Mechanical Embolectomy is the Most Appropriate Management
In this patient presenting 12 hours after symptom onset with resolved weakness but persistent proximal anterior circulation occlusion and small-to-moderate ischemic core, mechanical thrombectomy (embolectomy) is the definitive treatment—option B is correct.
Why Mechanical Thrombectomy Alone
Time Window Excludes IV tPA Monotherapy
- The patient is 12 hours from symptom onset, which exceeds the 4.5-hour FDA-approved window for intravenous tPA, making tPA alone (option A) inappropriate 1, 2.
- At 12 hours, mechanical thrombectomy remains the primary reperfusion strategy regardless of symptom resolution when favorable imaging criteria are met 1.
Persistent Large-Vessel Occlusion Despite Clinical Improvement
- A proximal anterior circulation large-vessel occlusion with a small-to-moderate ischemic core signifies substantial at-risk brain tissue even when clinical symptoms have transiently improved, supporting thrombectomy in this setting 1.
- The natural history of untreated proximal occlusions is associated with high morbidity and mortality; observation (option D) would expose the patient to unacceptable risk 1.
- Transient symptom resolution does not eliminate the need for revascularization when imaging demonstrates persistent occlusion with salvageable tissue 1.
Extended Time Window Eligibility
- Mechanical thrombectomy can be performed up to 24 hours after symptom onset in patients with proximal anterior circulation occlusions and favorable perfusion imaging 3, 2, 4.
- The patient meets criteria for extended-window thrombectomy: proximal anterior circulation occlusion, small-to-moderate core (implying ASPECTS ≥6 or core <70 mL), and presentation within 12 hours 3, 1, 4.
- Both DAWN and DEFUSE-3 trials demonstrated that patients treated up to 24 hours achieved significantly higher rates of functional independence (49% vs. 13% and 44.6% vs. 16.7%) compared to medical management alone 3.
Why Not Combined tPA + Thrombectomy (Option C)
- Beyond the 4.5-hour window, IV tPA is contraindicated, making the combination approach (option C) inappropriate 1, 2.
- For patients presenting beyond the standard tPA window with favorable imaging, mechanical thrombectomy alone is the recommended strategy 1, 2.
- Guidelines recommend not delaying catheter angiography to await the effect of intravenous thrombolysis, as this worsens clinical outcomes 4.
Urgency of Treatment
- Each 30-minute delay in achieving recanalization reduces the probability of good functional outcome by approximately 8-14%, underscoring the urgency of immediate endovascular treatment 1, 2.

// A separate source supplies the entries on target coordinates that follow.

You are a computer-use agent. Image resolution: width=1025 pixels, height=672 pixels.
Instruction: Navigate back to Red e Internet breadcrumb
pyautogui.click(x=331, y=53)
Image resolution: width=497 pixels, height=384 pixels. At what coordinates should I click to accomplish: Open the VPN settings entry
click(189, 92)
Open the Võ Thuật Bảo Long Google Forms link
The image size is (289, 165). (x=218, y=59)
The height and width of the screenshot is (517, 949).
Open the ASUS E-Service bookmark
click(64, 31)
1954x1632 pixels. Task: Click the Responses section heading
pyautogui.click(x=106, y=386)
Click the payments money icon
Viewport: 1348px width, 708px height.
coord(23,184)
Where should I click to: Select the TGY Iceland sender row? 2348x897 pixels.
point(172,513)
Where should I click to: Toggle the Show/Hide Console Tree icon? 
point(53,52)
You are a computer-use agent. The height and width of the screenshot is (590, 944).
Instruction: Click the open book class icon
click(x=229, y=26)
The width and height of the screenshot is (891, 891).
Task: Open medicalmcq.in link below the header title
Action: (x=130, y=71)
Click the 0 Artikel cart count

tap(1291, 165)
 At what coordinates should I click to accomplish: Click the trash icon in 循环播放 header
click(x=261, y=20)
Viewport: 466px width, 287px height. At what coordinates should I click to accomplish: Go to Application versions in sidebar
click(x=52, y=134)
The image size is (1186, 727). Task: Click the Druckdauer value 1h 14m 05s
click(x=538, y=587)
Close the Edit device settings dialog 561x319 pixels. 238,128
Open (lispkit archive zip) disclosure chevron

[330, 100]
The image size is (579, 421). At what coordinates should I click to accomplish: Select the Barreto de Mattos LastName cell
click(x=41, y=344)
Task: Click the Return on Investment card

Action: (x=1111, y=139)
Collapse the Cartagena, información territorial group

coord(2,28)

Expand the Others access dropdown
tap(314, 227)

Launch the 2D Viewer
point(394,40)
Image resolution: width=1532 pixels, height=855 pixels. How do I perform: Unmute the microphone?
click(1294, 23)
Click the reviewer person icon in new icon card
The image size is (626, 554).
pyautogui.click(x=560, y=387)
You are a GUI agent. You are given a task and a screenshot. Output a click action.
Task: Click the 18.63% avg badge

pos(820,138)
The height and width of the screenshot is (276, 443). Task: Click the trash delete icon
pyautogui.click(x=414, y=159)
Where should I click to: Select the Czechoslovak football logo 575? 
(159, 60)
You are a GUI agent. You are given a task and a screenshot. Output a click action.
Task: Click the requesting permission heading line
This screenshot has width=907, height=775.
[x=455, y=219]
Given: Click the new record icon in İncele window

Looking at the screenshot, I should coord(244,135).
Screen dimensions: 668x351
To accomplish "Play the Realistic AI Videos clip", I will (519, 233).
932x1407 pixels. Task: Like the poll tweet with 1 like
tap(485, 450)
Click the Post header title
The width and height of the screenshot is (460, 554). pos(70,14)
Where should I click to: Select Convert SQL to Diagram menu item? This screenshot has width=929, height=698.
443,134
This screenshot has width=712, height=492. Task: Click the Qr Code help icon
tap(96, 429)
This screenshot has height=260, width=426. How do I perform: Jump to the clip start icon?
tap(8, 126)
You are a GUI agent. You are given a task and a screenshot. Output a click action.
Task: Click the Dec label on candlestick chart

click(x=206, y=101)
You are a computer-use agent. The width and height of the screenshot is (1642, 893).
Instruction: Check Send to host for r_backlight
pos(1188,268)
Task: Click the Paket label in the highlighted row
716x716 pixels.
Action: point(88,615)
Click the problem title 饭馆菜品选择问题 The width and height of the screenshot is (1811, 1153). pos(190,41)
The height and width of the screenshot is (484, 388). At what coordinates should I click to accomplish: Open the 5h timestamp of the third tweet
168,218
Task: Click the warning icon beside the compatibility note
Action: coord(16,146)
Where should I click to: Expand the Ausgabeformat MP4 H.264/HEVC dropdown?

- Door-to-groin puncture should occur within 60 minutes of imaging completion, and unnecessary delays worsen outcomes 1, 2.
Technical Execution
- The angiographic goal should be TICI 2b/3 reperfusion to maximize functional outcomes 3, 4.
- Use stent-retrievers in combination with aspiration techniques for optimal first-pass reperfusion 3, 1, 2.
Critical Pitfall to Avoid
- "Patient overselection" is a major error: unnecessarily restrictive criteria or delays based on symptom resolution worsen outcomes when imaging demonstrates persistent occlusion with salvageable tissue 1.
- Do not withhold thrombectomy based solely on clinical improvement; the imaging findings (persistent occlusion + small core) dictate treatment 1, 2.
Post-Procedure Management
- Maintain blood pressure ≤180/105 mmHg for 24 hours after thrombectomy to reduce hemorrhagic complications 1.